Sore ini, hujan turun deras di kota Bogor. Kota yang sudah beberapa bulan ini menjadi tempat tinggal ku sementara waktu. Iya sementara, sebab bisa dibilang aku ini anak rantau. Aku bekerja di sebuah perusahaan cabang yang berada di kota ini, meski sudah terhitung tiga tahun merantau dan tak jarang berpindah tempat, tetap saja rasanya asing untuk kembali memulai kehidupan baru di kota orang. Pekerjaanku memang seperti ini, tak menetap di satu kota, kadang ke Jakarta, Bekasi, dan sekarang berkesempatan untuk menempati kota Bogor, salah satu temanku bahkan sampai ada yang ke luar pulau Jawa.
Cuaca sore ini membuatku teringat dengan seseorang yang pernah menyapaku satu tahun lalu. Seseorang yang hanya ku kenal lewat dunia maya. Percakapan kami hanya sebatas bertukar pesan, gak pernah bertukar suara apalagi bertatap muka. Tapi herannya, aku malah dibuat jatuh hati hanya dengan notifikasi darinya. Payah memang!
Dengan isengnya, aku buka kembali percakapan kita, aku baca dari awal sampai akhir. Ternyata, dia pernah sehangat itu. Meski gak jarang mengirim pesan yang tak jelas apa maksudnya, saat itu dia hampir selalu mempertahankan percakapan kita agar terus berlanjut. Tapi satu waktu, sejak saat itu sikapnya mulai berubah. Percakapan diantara kita mulai dingin, notifikasi darinya sangat jarang ada di ponselku. Entah karena sibuk atau karena hal lain, aku tak berani bertanya padanya. Yang ku tahu, aktivitasnya memang sudah kembali membuatnya sibuk, sebab saat itu dia pernah bilang "maaf ya, aku sudah jarang buka sosmed, dari pagi sampai sore aku sibuk di sekolah".

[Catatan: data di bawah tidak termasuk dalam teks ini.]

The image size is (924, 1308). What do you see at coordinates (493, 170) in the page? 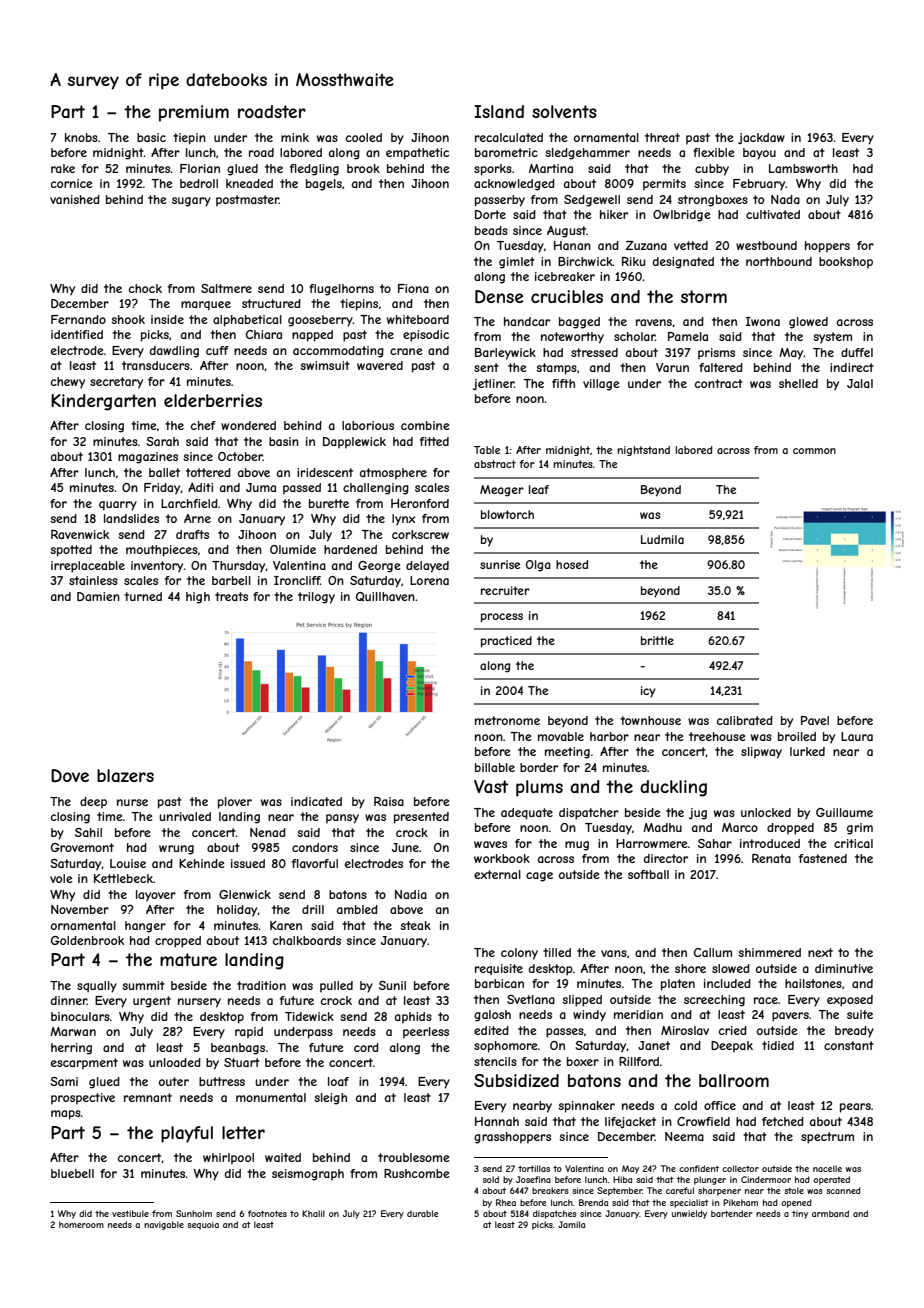
I see `sporks` at bounding box center [493, 170].
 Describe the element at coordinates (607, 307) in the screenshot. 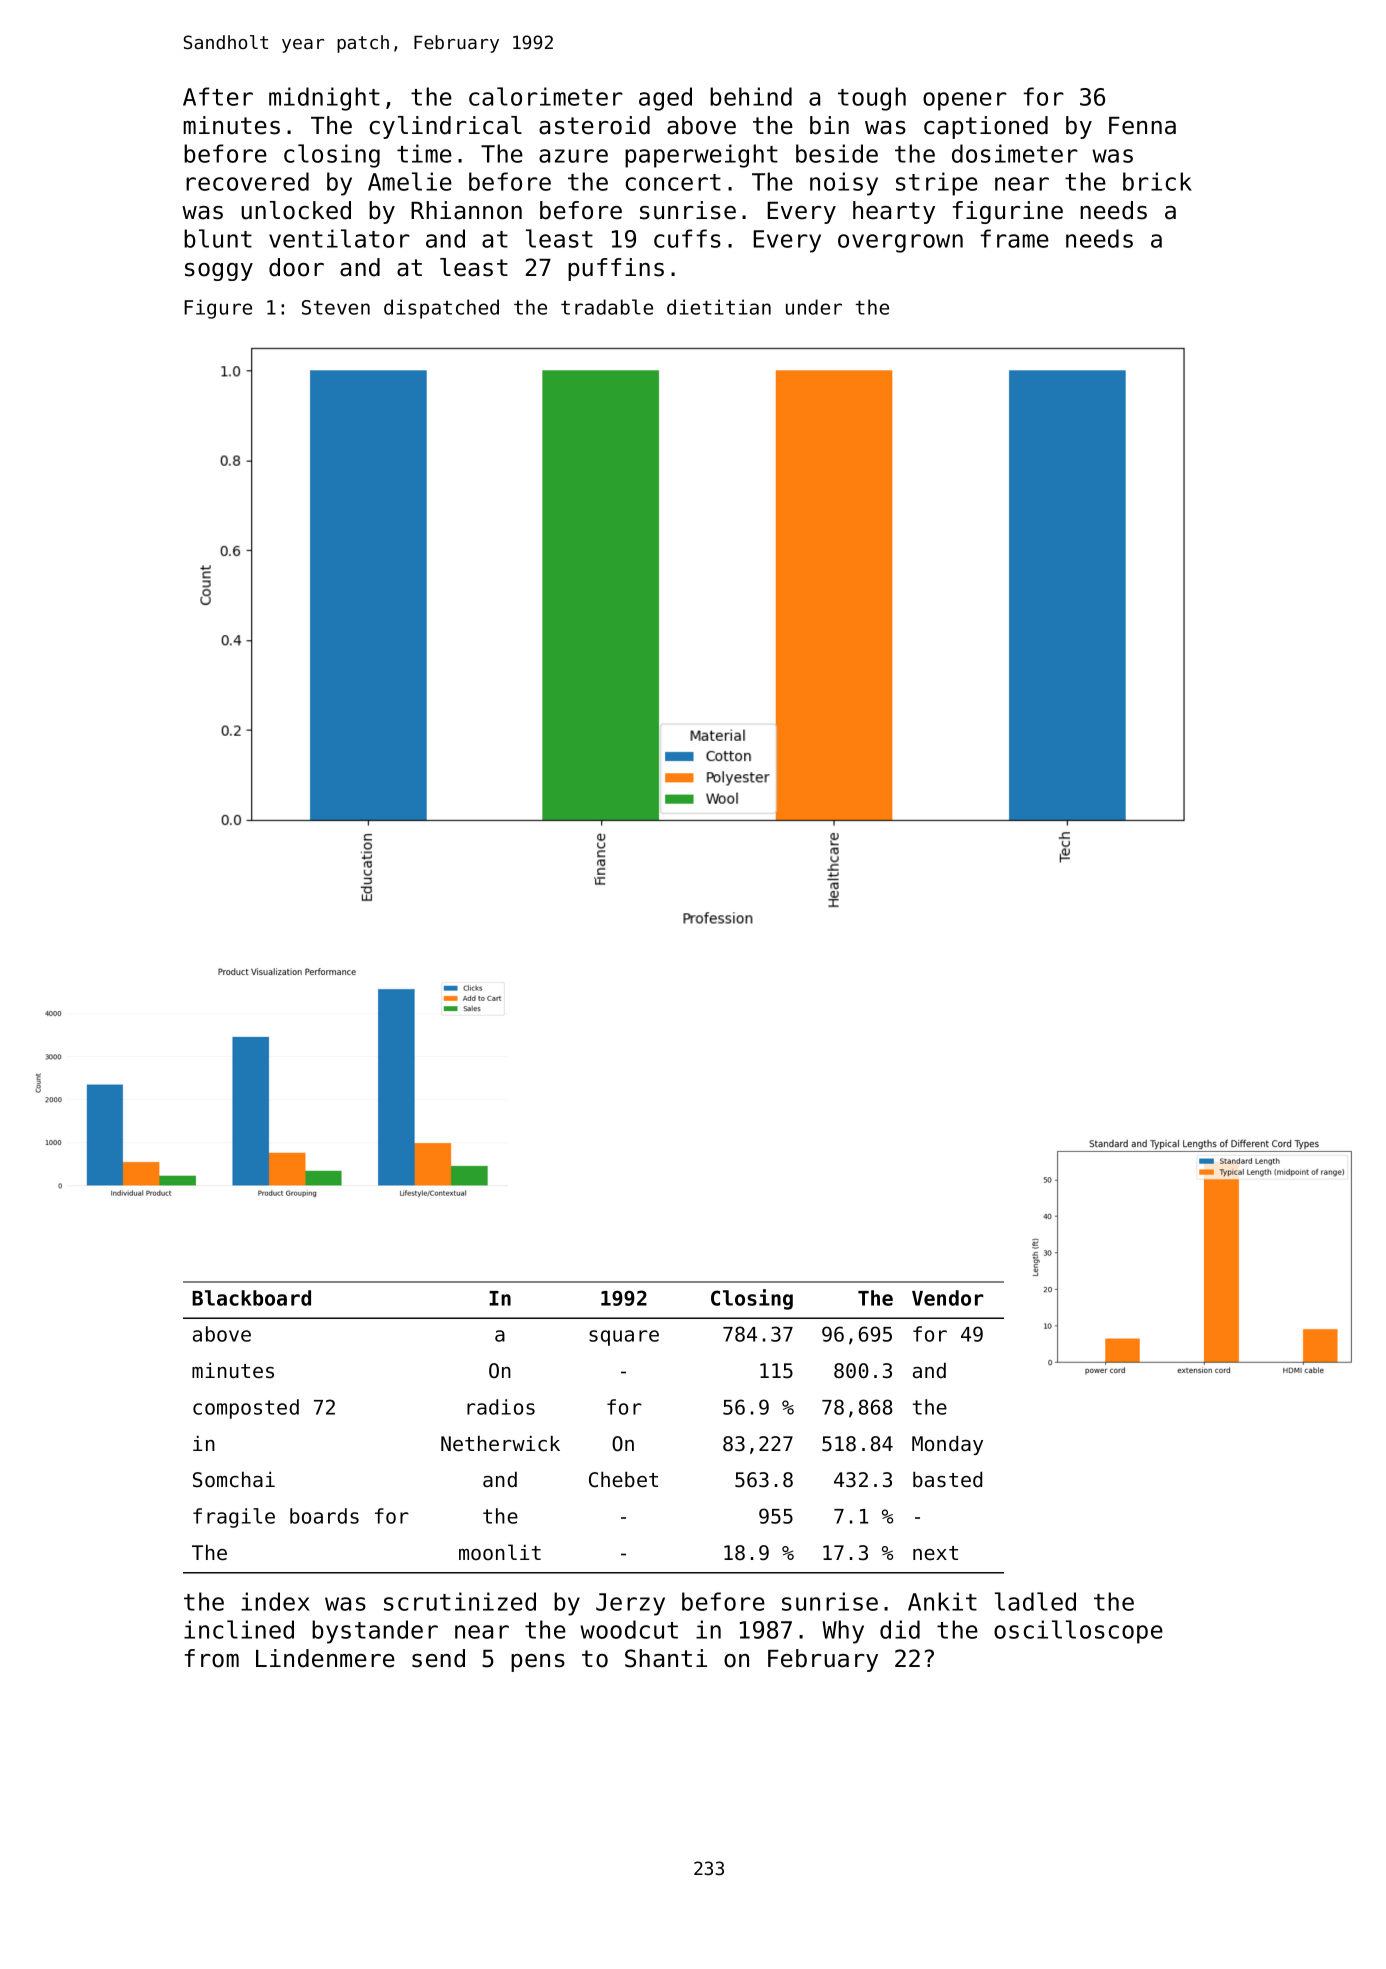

Belum lama ini, dia berpartisipasi menjadi salah satu tenaga pendidik di sekolah swasta yang berada di kota Bandung. Seperti yang ku bilang sebelumnya, kita benar-benar kenal di dunia maya. Dulu, ketika kita masih sering bertukar kabar, dia beberapa kali menceritakan kegiatannya selama di sana. Satu waktu aku pernah bertanya padanya,
"Jadi guru sepertimu gimana rasanya?"
Beberapa kemudian, notifikasi darinya muncul.
"Ya gitu,ada senengnya, ada capeknya, ada keselnya, campur aduk pokonya. Dek, apapun itu kalau niatnya karena Allah in syaa Allah bernilai ibadah", begitu katanya.
Aku tersenyum membaca jawabannya. Rasanya apapun pembahasannya, selalu ada hal baik yang aku dapat darinya.
"Hmm,, iya sih, semua pekerjaan pasti ada enak enggaknya ya, semua balik lagi ke diri sendiri", balasku padanya.
"Nah iya, jadi jangan banyak mengeluh biar kerjanya berkah"
"Mhehe, iya siap kak".
Setelahnya tak ada percakapan lagi diantara kita. Dia kembali dengan kesibukannya, pun aku dengan pekerjannku di sini.